## WHAT YOU ARE ASKED TO DO:
At the line that includes "Task: Select the zoom out magnifier tool", begin writing out the entries below exactly, and continue through the last line without adding anything.

(Stored data)
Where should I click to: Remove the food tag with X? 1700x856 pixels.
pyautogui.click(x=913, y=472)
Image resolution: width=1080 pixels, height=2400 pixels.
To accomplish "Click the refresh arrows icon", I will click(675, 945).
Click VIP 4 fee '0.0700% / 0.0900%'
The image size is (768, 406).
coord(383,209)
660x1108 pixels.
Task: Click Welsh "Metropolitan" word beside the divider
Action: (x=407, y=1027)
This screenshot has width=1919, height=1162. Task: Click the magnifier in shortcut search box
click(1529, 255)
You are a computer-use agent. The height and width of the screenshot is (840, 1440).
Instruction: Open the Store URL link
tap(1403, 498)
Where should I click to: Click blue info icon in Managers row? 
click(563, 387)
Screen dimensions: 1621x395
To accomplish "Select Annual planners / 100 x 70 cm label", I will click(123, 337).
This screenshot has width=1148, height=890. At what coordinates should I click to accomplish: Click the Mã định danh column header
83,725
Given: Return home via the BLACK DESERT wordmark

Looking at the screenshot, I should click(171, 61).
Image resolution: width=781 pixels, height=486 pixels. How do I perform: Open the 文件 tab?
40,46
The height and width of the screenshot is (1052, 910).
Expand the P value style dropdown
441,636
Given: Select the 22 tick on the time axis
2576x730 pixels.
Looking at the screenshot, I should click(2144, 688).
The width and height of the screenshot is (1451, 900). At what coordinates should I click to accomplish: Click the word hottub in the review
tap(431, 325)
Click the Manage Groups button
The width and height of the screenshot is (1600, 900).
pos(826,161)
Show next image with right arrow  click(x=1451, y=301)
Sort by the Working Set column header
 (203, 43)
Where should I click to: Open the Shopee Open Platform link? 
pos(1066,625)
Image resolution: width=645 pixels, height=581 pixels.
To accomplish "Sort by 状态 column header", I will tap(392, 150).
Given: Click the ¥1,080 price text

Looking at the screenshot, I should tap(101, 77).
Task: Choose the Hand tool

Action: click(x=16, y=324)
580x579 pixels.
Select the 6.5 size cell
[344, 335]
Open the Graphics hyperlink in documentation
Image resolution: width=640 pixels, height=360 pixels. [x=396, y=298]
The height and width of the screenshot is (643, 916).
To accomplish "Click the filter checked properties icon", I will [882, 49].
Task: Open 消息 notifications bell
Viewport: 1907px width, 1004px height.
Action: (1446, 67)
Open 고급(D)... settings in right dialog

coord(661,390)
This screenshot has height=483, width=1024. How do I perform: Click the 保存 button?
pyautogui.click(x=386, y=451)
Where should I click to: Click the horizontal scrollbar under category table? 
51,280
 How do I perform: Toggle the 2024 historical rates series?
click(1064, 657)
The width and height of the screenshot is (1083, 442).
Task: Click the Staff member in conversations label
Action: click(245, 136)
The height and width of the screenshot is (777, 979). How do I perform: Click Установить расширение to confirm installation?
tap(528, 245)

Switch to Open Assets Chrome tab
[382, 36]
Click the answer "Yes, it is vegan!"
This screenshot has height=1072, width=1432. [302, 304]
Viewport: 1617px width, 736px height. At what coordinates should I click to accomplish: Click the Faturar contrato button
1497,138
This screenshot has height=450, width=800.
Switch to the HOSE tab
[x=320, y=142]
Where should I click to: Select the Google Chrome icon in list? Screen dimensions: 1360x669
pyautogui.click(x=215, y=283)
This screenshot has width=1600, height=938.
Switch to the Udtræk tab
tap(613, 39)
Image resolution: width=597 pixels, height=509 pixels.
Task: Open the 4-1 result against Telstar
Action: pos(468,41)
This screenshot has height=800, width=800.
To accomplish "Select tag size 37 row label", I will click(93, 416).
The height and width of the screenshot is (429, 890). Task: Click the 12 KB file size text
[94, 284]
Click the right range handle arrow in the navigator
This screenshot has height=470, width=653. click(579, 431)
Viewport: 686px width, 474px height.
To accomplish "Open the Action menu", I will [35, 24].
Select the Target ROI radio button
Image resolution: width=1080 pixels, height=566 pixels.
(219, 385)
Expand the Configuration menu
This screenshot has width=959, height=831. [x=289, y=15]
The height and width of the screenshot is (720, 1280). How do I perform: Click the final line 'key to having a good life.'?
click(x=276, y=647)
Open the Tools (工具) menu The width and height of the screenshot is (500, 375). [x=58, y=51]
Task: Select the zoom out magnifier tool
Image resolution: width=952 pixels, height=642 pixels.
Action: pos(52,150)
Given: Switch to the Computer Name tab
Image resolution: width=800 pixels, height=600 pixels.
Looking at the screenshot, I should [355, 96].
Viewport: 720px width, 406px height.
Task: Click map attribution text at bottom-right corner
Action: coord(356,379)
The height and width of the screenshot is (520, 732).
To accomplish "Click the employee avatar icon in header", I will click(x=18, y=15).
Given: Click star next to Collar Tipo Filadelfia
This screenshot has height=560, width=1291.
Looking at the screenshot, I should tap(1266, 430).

## EXERCISE SOLUTION:
Task: Select the zoom out magnifier tool
Image resolution: width=952 pixels, height=642 pixels.
Action: pos(52,150)
Given: Switch to the Computer Name tab
Image resolution: width=800 pixels, height=600 pixels.
Looking at the screenshot, I should [355, 96].
Viewport: 720px width, 406px height.
Task: Click map attribution text at bottom-right corner
Action: coord(356,379)
The height and width of the screenshot is (520, 732).
To accomplish "Click the employee avatar icon in header", I will click(x=18, y=15).
Given: Click star next to Collar Tipo Filadelfia
This screenshot has height=560, width=1291.
Looking at the screenshot, I should tap(1266, 430).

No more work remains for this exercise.